→ Exercise prompt: Pictures stay out of the copy. Transcribe exactly the lines from the line with "Screen dimensions: 868x479" through the final line of the records.

───── Dataset extract ─────

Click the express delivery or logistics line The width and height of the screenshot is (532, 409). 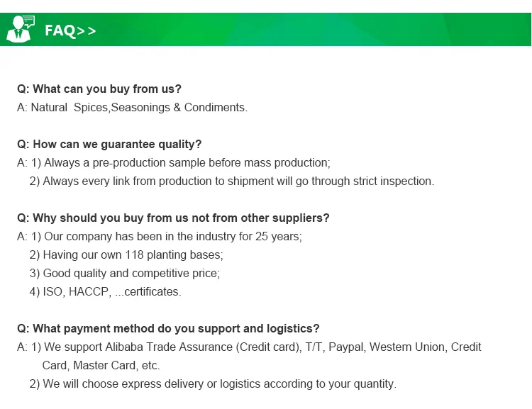pyautogui.click(x=213, y=384)
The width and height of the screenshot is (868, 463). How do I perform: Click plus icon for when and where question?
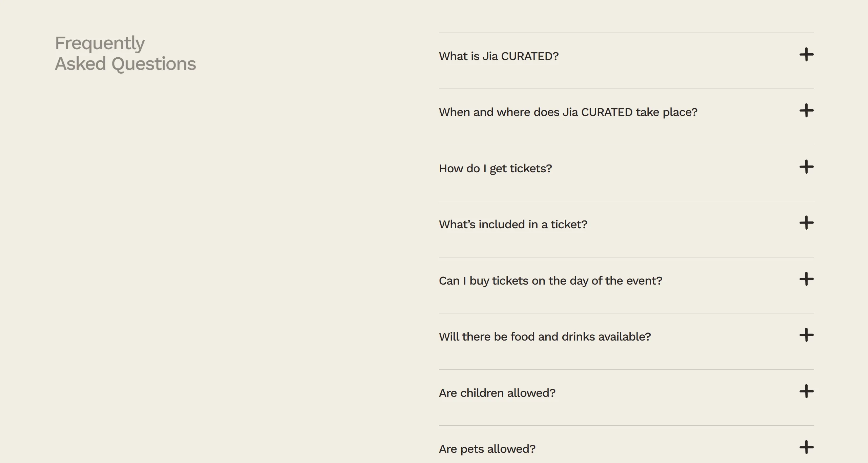[806, 111]
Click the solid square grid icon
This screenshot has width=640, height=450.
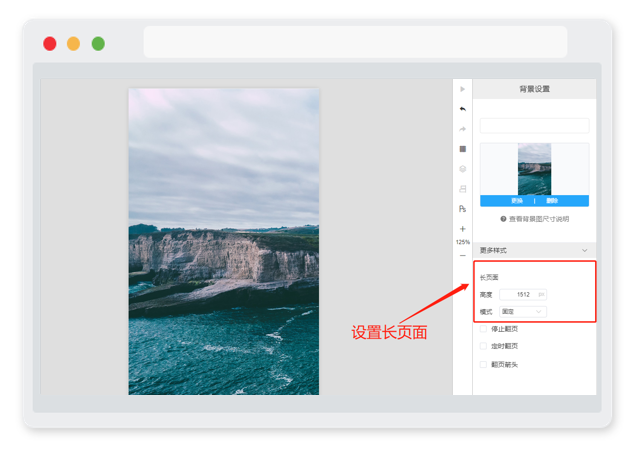(462, 149)
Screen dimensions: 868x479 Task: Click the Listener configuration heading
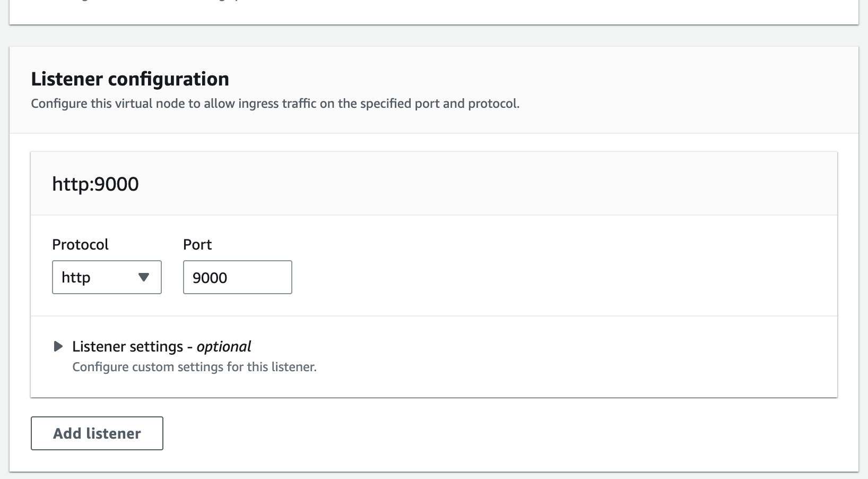130,79
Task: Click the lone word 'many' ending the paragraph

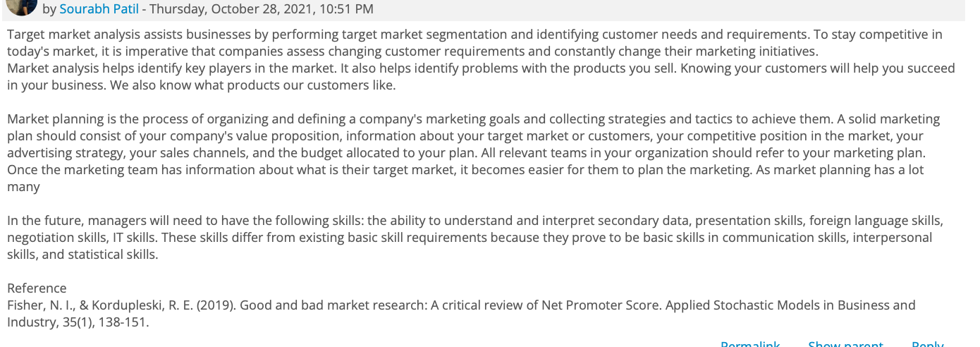Action: [x=23, y=187]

─────

→ Solution to this exercise:
Screen dimensions: 868x479 Task: Click the Listener configuration heading
130,79
Task: Click the lone word 'many' ending the paragraph

Action: [x=23, y=187]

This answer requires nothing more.